Stored data entries
________________________

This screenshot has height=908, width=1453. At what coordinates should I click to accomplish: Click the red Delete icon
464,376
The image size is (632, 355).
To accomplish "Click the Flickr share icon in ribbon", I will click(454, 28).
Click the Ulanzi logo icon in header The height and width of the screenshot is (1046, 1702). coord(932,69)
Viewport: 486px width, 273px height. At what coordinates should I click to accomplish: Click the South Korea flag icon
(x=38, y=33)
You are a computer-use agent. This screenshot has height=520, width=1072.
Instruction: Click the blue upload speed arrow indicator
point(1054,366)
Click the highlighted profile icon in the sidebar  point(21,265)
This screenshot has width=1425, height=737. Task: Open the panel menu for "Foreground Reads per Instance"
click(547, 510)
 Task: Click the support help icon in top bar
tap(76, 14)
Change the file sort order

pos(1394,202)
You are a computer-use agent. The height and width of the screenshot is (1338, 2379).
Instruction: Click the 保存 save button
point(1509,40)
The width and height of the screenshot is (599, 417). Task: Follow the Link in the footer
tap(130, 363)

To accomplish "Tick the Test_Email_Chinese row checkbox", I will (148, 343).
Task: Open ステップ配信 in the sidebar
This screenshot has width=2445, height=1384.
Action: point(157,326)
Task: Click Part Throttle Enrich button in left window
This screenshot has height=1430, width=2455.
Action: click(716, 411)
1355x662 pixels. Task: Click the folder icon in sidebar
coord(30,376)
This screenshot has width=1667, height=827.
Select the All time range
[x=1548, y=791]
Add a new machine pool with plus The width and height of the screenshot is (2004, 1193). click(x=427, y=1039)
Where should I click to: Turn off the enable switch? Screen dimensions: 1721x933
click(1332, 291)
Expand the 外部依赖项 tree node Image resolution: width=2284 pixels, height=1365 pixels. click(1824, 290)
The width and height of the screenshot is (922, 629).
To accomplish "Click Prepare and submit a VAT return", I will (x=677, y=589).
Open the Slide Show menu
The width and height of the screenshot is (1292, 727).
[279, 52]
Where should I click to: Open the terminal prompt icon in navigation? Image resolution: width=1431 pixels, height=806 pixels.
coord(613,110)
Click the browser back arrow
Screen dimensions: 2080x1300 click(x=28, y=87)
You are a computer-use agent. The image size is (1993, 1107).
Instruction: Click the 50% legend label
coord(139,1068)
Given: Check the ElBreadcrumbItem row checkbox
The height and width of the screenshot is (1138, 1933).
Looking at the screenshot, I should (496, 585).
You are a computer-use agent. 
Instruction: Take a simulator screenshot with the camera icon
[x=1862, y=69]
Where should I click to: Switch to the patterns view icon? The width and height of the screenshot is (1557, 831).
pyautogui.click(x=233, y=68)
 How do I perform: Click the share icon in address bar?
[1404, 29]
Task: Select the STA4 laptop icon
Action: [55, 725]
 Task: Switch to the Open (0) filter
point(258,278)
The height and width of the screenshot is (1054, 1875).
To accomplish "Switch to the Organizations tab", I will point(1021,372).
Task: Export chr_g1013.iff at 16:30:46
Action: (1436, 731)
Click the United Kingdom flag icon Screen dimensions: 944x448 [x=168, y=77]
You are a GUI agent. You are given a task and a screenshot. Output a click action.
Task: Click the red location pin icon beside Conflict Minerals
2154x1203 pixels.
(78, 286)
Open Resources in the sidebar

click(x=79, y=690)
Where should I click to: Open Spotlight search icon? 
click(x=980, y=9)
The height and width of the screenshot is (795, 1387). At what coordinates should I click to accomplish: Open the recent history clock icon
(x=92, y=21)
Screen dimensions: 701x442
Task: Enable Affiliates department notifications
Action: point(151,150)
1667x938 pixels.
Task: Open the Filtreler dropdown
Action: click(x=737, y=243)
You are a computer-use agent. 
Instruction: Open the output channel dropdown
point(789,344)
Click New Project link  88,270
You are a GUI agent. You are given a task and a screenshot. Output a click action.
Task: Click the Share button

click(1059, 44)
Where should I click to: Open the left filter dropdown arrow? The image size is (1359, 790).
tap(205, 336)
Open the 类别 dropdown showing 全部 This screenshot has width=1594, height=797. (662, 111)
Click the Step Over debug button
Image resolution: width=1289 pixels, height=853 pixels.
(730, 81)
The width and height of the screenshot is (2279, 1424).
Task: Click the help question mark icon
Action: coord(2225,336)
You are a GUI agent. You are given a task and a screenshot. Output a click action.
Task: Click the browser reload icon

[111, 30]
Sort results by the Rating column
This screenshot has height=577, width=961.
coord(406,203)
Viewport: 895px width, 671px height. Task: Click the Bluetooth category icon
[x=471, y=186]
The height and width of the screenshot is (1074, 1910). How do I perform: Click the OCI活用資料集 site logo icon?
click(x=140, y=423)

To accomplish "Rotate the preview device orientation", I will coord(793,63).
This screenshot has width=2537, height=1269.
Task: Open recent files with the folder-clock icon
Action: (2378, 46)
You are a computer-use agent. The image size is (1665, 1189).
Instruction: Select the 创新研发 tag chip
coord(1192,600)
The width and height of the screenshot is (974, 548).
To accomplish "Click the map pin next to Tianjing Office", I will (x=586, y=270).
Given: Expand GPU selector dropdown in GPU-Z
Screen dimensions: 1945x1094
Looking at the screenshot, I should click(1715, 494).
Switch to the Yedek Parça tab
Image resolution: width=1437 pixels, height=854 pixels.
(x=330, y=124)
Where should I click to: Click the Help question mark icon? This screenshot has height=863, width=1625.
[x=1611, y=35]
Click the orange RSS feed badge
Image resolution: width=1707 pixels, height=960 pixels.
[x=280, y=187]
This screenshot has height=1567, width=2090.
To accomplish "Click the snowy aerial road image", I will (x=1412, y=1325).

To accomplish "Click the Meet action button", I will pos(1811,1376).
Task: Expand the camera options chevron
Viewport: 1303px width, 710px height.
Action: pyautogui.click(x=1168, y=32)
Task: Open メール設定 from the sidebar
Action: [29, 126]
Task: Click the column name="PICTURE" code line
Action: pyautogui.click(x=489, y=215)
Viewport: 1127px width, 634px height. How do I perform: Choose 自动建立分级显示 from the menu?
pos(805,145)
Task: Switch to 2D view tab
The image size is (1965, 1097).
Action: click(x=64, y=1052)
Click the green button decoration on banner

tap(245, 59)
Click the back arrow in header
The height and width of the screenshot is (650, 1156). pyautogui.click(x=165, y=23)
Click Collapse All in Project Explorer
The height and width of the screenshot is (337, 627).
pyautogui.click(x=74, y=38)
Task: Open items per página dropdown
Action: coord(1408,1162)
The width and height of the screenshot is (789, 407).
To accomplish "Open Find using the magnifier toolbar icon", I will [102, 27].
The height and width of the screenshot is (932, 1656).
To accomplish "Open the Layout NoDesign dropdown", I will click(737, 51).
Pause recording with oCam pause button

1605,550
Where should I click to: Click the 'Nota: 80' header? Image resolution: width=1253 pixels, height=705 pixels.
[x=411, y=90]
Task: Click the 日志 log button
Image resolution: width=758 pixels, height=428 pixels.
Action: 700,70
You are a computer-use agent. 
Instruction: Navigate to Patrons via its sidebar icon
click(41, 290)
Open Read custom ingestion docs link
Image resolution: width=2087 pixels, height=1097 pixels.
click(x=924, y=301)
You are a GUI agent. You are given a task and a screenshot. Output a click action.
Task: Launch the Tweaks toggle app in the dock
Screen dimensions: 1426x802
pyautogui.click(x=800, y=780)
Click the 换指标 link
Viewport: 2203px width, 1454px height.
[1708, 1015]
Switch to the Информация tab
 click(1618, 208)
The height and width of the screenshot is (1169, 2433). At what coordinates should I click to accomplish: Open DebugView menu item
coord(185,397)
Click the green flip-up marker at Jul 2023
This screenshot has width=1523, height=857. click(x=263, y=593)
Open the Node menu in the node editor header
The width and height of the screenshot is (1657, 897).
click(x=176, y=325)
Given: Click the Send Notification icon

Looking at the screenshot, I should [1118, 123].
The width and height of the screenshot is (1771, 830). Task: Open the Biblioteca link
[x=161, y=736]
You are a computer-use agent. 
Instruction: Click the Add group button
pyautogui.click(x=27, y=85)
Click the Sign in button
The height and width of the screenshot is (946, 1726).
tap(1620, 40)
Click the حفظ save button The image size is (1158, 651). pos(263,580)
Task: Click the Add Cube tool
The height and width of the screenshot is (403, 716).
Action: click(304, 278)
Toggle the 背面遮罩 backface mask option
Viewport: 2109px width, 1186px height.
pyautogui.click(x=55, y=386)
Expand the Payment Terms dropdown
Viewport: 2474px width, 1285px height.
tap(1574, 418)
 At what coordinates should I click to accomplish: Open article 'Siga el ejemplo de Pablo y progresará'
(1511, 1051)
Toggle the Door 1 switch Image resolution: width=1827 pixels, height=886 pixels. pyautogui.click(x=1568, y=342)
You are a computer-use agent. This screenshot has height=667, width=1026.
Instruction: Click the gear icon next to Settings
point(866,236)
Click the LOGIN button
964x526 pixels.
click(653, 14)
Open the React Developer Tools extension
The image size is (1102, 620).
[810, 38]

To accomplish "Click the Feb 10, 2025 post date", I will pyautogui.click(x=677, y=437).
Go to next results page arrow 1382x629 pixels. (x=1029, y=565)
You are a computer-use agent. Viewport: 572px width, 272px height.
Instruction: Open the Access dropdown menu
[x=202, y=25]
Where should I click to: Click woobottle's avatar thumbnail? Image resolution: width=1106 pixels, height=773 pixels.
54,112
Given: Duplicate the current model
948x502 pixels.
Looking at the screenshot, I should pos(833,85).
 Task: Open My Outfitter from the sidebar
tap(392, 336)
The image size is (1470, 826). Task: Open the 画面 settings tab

________________________

## Requirement
State the number of lines above that contain "Expand". Write nothing besides it.

## Answer space
4